◆ **ACTIVITIES**:
a: Duplicate everything in the review of The Company Men from "Tommy Lee Jones, Ben" down to "and stock-market profiteering.".
b: Answer these questions using the review of The Company Men:
(i) Which actor plays the icy CEO?
(ii) What show did writer-director John Wells create before this feature-film debut?
(iii) Who plays Walker's wife?

◆ **DOCUMENT SECTION**:
= = = = = = =
Recession blues

The Company Men shows faces of downsized workers

The Company Men
Pageant Theatre. Rated R.
Rated 3.0

Tommy Lee Jones, Ben Affleck and Chris Cooper play the lead roles—three business executives who get permanently laid off during a perfect storm of economic downturn and corporate downsizing. But there are at least two other “company men” of special note and consequence in this pointedly topical drama—an icy CEO (Craig T. Nelson) and a blue-collar building contractor (Kevin Costner).

The first three are the film’s most dramatic and trenchant personages, while the latter two are contrasting catalysts for the dramas that embroil them all. Together they embody five varieties of the American businessman in the present age of outsourcing, right-sizing, and stock-market profiteering.

Writer-director John Wells, the creator of ER in his feature-film debut, makes a lot of this a little too easy to digest, but the emerging picture still has some interesting bite to it, character-wise. Gene McClary (Jones), a key partner in the Nelson character’s firm, is one especially grave figure of conflicted integrity here, and Costner’s Jack Dolan, the hard-nosed small-business man, is the other.

Bob Walker (Affleck) is a gung-ho young hotshot, full of dress-for-success arrogance and, like the others (except for Dolan) living well beyond his not inconsiderable means. Phil Woodward (Cooper), a weather-beaten type who’s risen to executive status from the factory floor, is the most aggrieved and least protected of the bunch.

Nelson’s flatly villainous CEO is the only one of the five on whom the film’s quietly engaging mixture of irony and quasi-sympathetic insight is not conferred. Cooper has the best dialogue scene, Jones has the most moral force, Affleck has the most incisive character complications, and Costner’s slightly bloated hard-ass emerges as the most surprising and perhaps least likely of the film’s protagonists

Wells builds a genuine sense of social and economic free-fall here, especially with the Cooper character, but counters that with perhaps too many signs of hope, however tough-minded. Among the several tantalizing glimpses of these men’s family lives, only Walker’s wife (Rosemarie DeWitt, who played the title role in Rachel Getting Married) gets significantly developed attention.
= = = = = = =
◆ **DATASET CONTENT**:
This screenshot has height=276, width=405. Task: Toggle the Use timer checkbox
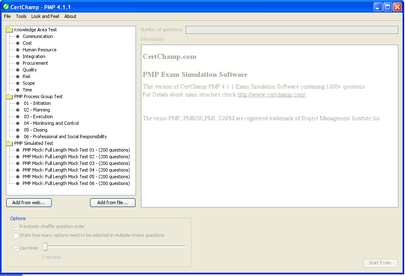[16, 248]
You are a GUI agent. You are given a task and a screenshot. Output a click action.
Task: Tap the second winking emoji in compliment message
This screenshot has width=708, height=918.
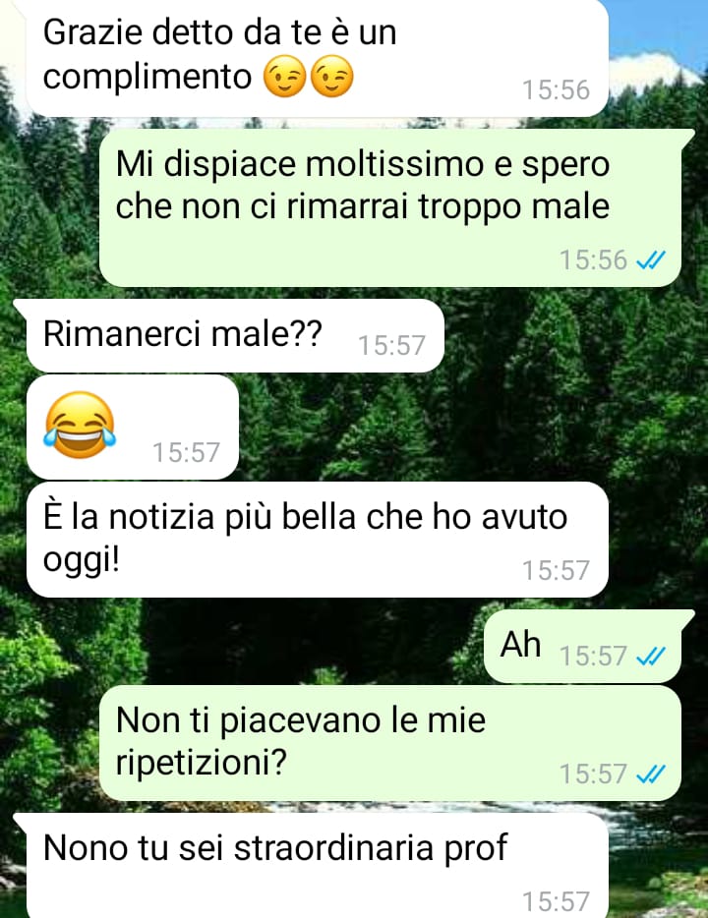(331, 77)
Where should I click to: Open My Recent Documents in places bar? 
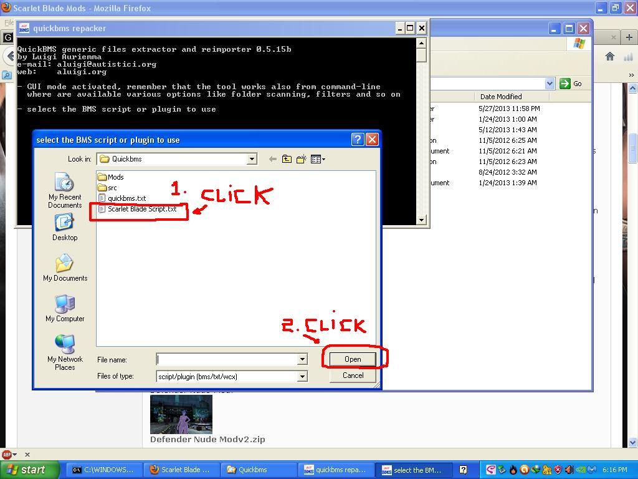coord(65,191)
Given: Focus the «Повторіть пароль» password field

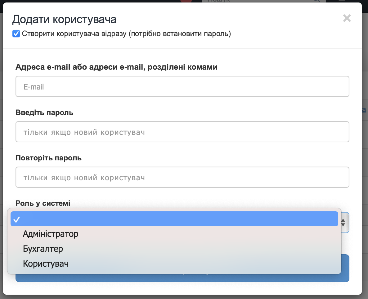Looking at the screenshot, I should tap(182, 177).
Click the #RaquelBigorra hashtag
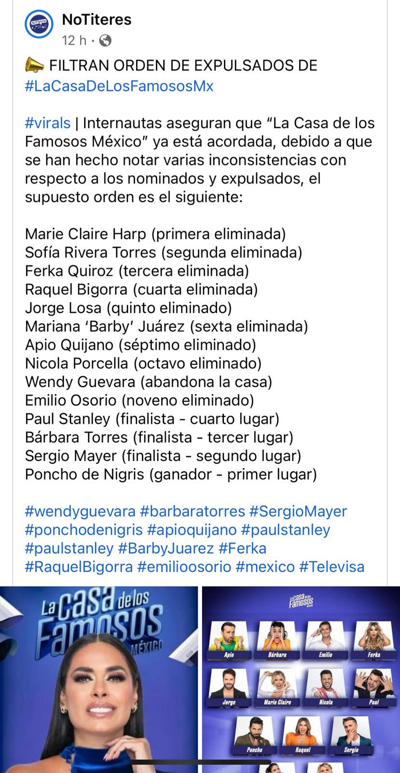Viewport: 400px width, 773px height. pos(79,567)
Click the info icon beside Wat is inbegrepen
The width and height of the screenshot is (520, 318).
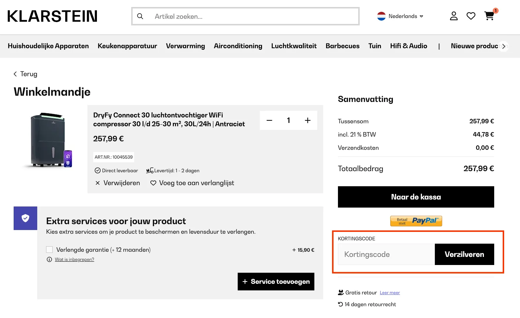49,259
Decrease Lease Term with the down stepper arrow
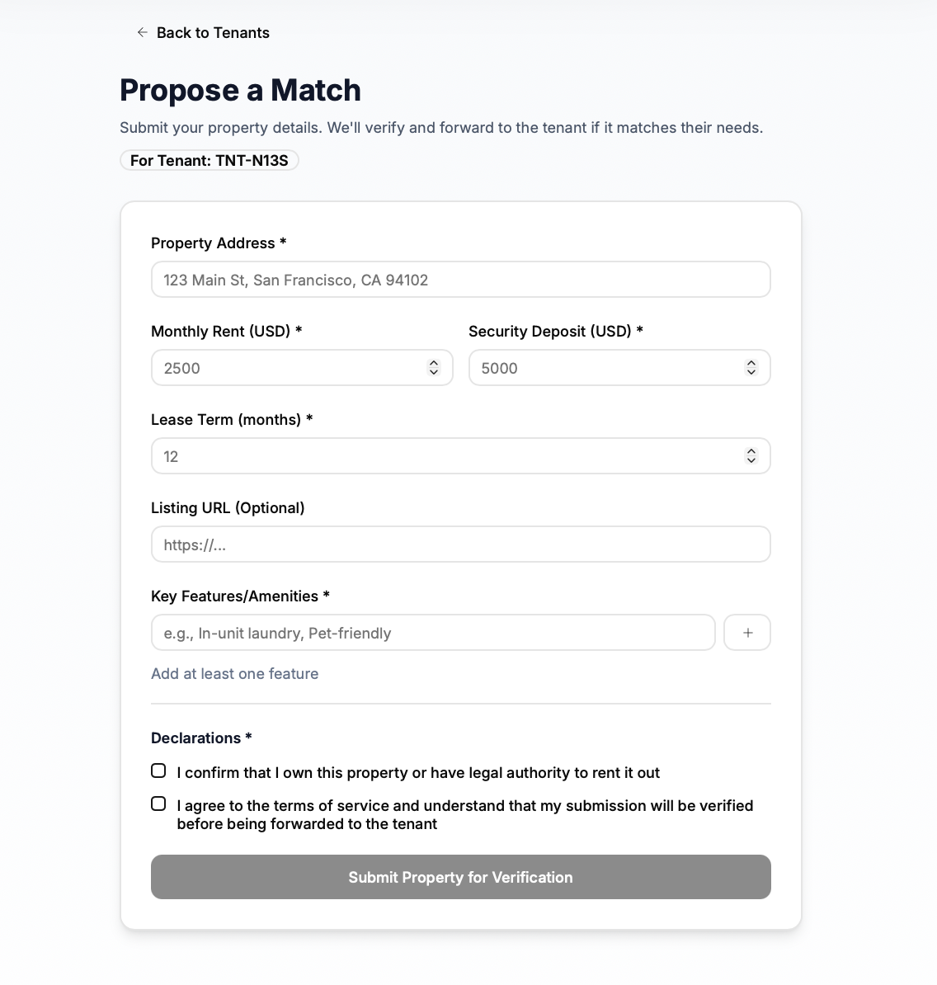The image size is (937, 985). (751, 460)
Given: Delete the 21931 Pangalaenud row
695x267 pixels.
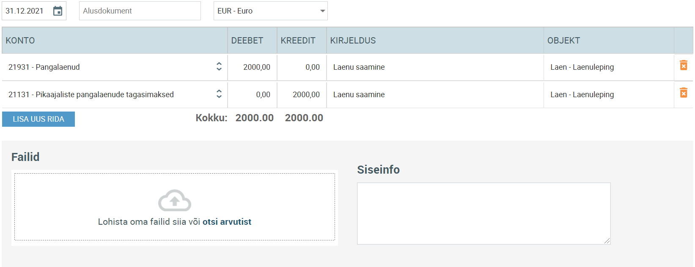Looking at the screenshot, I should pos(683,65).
= = = = = = =
◆ **EXERCISE SOLUTIONS**:
a:
Tommy Lee Jones, Ben Affleck and Chris Cooper play the lead roles—three business executives who get permanently laid off during a perfect storm of economic downturn and corporate downsizing. But there are at least two other “company men” of special note and consequence in this pointedly topical drama—an icy CEO (Craig T. Nelson) and a blue-collar building contractor (Kevin Costner).

The first three are the film’s most dramatic and trenchant personages, while the latter two are contrasting catalysts for the dramas that embroil them all. Together they embody five varieties of the American businessman in the present age of outsourcing, right-sizing, and stock-market profiteering.

b:
(i) Craig T. Nelson
(ii) ER
(iii) Rosemarie DeWitt